▶ [Task to carry out]: Turn every line of the items below into a JSON list of strings, one string per line, skipping blank lines. Leave the pictures out.

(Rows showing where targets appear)
=======

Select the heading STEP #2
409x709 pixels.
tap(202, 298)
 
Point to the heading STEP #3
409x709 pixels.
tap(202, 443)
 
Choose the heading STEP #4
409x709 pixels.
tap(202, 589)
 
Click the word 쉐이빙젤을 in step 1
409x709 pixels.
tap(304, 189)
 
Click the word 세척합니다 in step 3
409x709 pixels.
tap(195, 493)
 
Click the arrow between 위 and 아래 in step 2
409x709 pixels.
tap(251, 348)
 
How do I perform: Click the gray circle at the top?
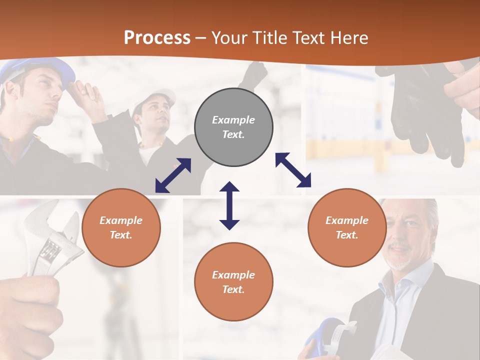click(234, 128)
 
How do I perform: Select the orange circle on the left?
click(121, 228)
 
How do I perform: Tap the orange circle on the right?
click(347, 228)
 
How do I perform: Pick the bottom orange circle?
click(234, 282)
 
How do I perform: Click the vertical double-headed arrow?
click(230, 206)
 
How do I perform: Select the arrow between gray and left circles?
click(174, 176)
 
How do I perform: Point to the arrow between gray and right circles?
click(293, 170)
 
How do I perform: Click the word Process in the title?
click(157, 38)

=======

▶ [Solution to this problem]:
[
  "Select the heading STEP #2",
  "409x709 pixels.",
  "tap(202, 298)",
  "Point to the heading STEP #3",
  "409x709 pixels.",
  "tap(202, 443)",
  "Choose the heading STEP #4",
  "409x709 pixels.",
  "tap(202, 589)",
  "Click the word 쉐이빙젤을 in step 1",
  "409x709 pixels.",
  "tap(304, 189)",
  "Click the word 세척합니다 in step 3",
  "409x709 pixels.",
  "tap(195, 493)",
  "Click the arrow between 위 and 아래 in step 2",
  "409x709 pixels.",
  "tap(251, 348)",
  "How do I perform: Click the gray circle at the top?",
  "click(234, 128)",
  "How do I perform: Select the orange circle on the left?",
  "click(121, 228)",
  "How do I perform: Tap the orange circle on the right?",
  "click(347, 228)",
  "How do I perform: Pick the bottom orange circle?",
  "click(234, 282)",
  "How do I perform: Click the vertical double-headed arrow?",
  "click(230, 206)",
  "How do I perform: Select the arrow between gray and left circles?",
  "click(174, 176)",
  "How do I perform: Point to the arrow between gray and right circles?",
  "click(293, 170)",
  "How do I perform: Click the word Process in the title?",
  "click(157, 38)"
]